Cherie Blair’s mythical yummy mummies

What to make of Cherie Blair’s recent remarks? Just another strike in the ‘mummy wars’ – stay at home mum versus working mum? Probably. But what stood out for me as being particularly idiotic was her reference to ‘yummy mummies’.

I’ve always been puzzled by that expression. What does it mean exactly? A recent thread in the Guardian asked this question and got varied answers ranging from women who manage to retain their sex appeal after having children (Gina Ford should approve), to women who look after their children full-time and don’t work  (in line with Cherie Blair’s definition it seems) to women who are out to make other women feel guilty (not that one again!). Other comments and newspaper articles imply a well-groomed set of women living a life of luxury and leisure because they don’t have jobs to go to. That’s the one that really puzzles me.

Perhaps precisely because Ms Blair never tried being a stay at home mum she is unaware that there’s really nothing very luxurious or yummy about it, at least not in the sense implied.
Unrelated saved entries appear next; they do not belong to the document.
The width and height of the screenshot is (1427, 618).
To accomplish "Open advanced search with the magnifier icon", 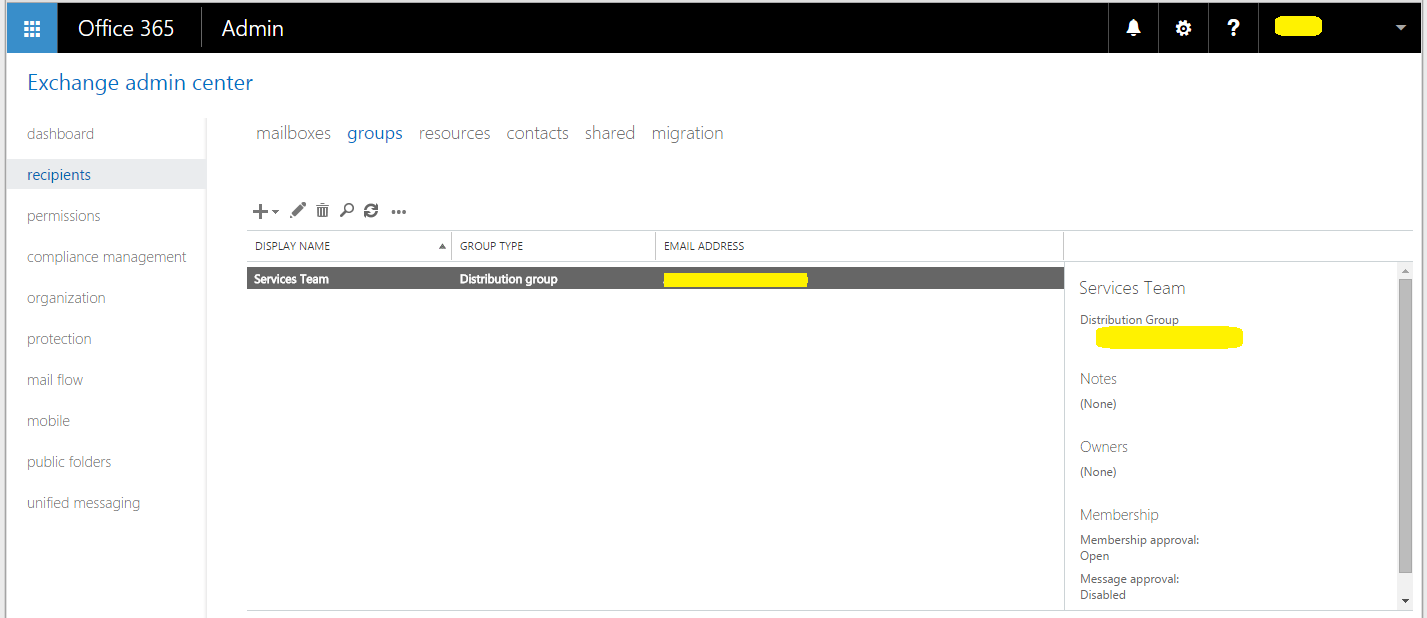I will pos(346,211).
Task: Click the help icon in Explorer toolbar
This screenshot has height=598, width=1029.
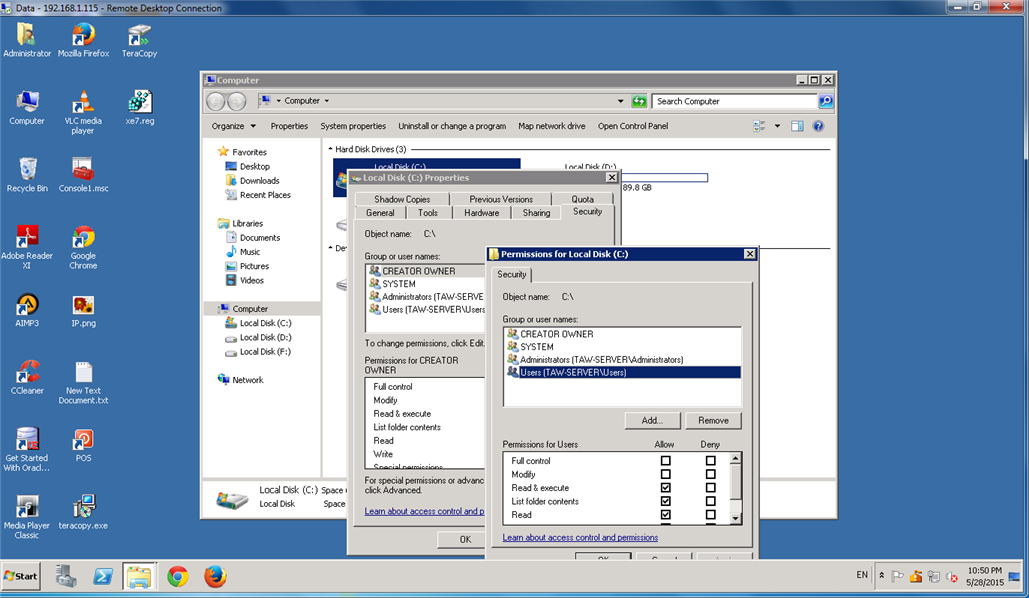Action: click(x=818, y=126)
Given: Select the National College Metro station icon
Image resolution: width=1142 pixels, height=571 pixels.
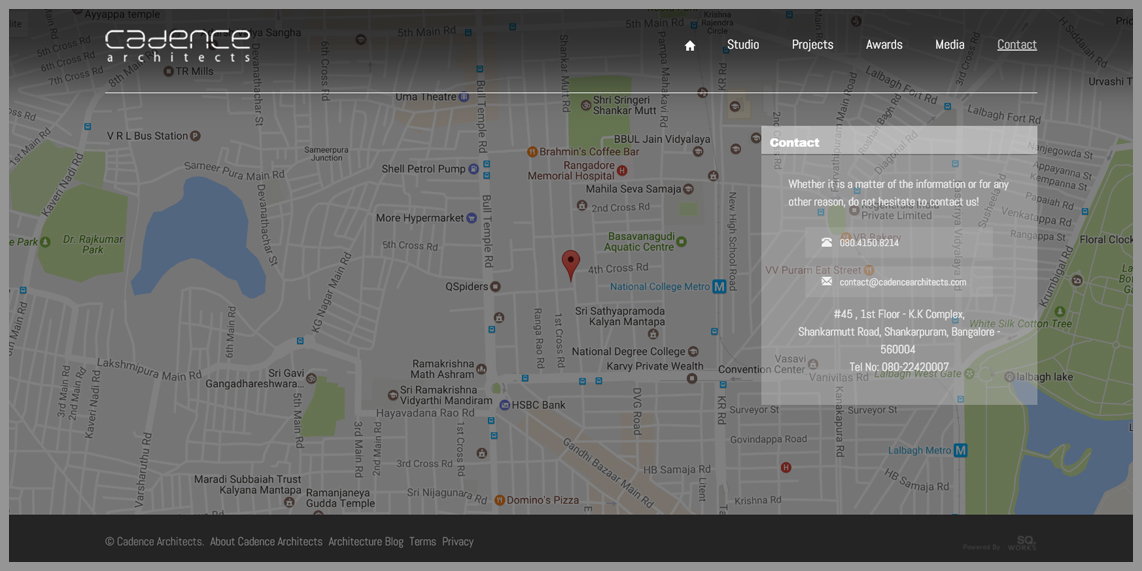Looking at the screenshot, I should coord(719,287).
Dropping your child off at school wearing designer clothes and with hair and make up in tact? I’m lucky to throw something on over my PJs to make the trip, let alone even look in a mirror. Sitting around outside cafes in the sunshine with cappuccinos? Squatting in a cold church hall covered in snot, letting your cup of tea go cold while you negotiate yet another toddlers-not-sharing clash more like, before returning home to trudge play dough through a house that smells of poo. Attending pilates classes and hairdresser appointments? When exactly? Difficult enough to just grab a shower without your baby concluding that you’ve abandoned him forever or your toddler emptying the contents of the baking cupboard on the bath mat. Even basic functions like going to the toilet or eating often don’t happen until you’re desperate.

And we’re not just talking about women from lower-income families who can’t afford childcare costs. Ms Blair is talking about women with rich husbands. But babies with rich daddies still spew their milk back up on your designer label jeans, fresh out of the laundry (don’t even get me started on the laundry). Middle class toddlers still throw their food around and blow raspberries at you whilst eating yogurt. Private school children still wipe their hands on your sofa, miss the toilet bowl every time, produce quantities of mud and dirt from nowhere, and ensure that you have zero leisure time of your own. Money just doesn’t come into it – the fact is, being a stay at home mum just ain’t glamorous.

Personally, I don’t think yummy mummies exist. I think it’s just a term used by;

a) stay at home mums who are paranoid about their appearance and the state of their house

b) working mums who wish they were stay at home mums

Yet stay at home mums are accused by Cherie Blair of trashing feminism and choosing an easy life. So selfish. So lazy.

Give me a break.

Cherie Blair has, like so many others, missed the point entirely – she simply can’t allow that mothers can be motivated by what they believe to be best for their children.

“How can they even imagine that is the way to fulfil yourself?” Ms Blair asks. There’s the funny thing. Despite the unglamorous picture I’ve painted, none of it matters when you’re doing it for love of your child, and yes, love of being a mother. Experiencing to the full that unique relationship, that special bond that exists between a mother and child. Being there when your child utters their first words, takes their first steps. Being there to share with them their journey through childhood.

There is surely nothing more fulfilling, otherwise why do we put ourselves through it all?

Women have fought long and hard for the choice to continue with their careers after having children. But I wasn’t aware this made it compulsory. A key word here is choice. A word that implies there’s more than one option. Whilst working women demand to have their choices respected and protected, could we not possibly extend the same respect and support to women making other choices please?

3 Responses to Cherie Blair’s mythical yummy mummies

  1. marytuda says:

    I always took yummy mummy to mean the kind who snaps back into a perfect size 8 weeks after the birth, and spends her entire maternity-leave well turned out – irrespective of whether she eventually goes back to work. There were several in my NCT group. Needless to say I was always – still am – distinctly unyummy myself. It is of course a pernicious myth to paint full-time motherhood as an easy option, and all working parents like Cherie B do is delegate what is always going to be a full-time-plus job. As my part-time-working sister used to say, her days in the office were her days off (a coffee, a wee, whenever you like! Yeah!). Nonetheless – I think there is a general point to be made about maintaining “me” time, not for beauty-treatments or overpriced caffe lattes, but simply to remind yourself of the existence of the wider world beyond your babies. And I also think Cherie B may be right in that, as your children get older, they’ll benefit from your non-childcare work experience, especially when they start thinking about careers themselves. That’s the thing that actually worries me most about my career-less-ness. So don’t let it all go, if you can help it, I’d say.

  2. charlotte heaps says:

    I was sad for her when reading her comments, if she cannot even begin to understand how someone can be fulfilled being a mum she has obviously not fully enjoyed mothering herself. And I think yummy mummys exist. In London. Parts of which may as well be mars. Think the film nanny diaries. Stay at home mums who have a full time nanny and do indeed spend their time with friends / pampering rather than with their kids.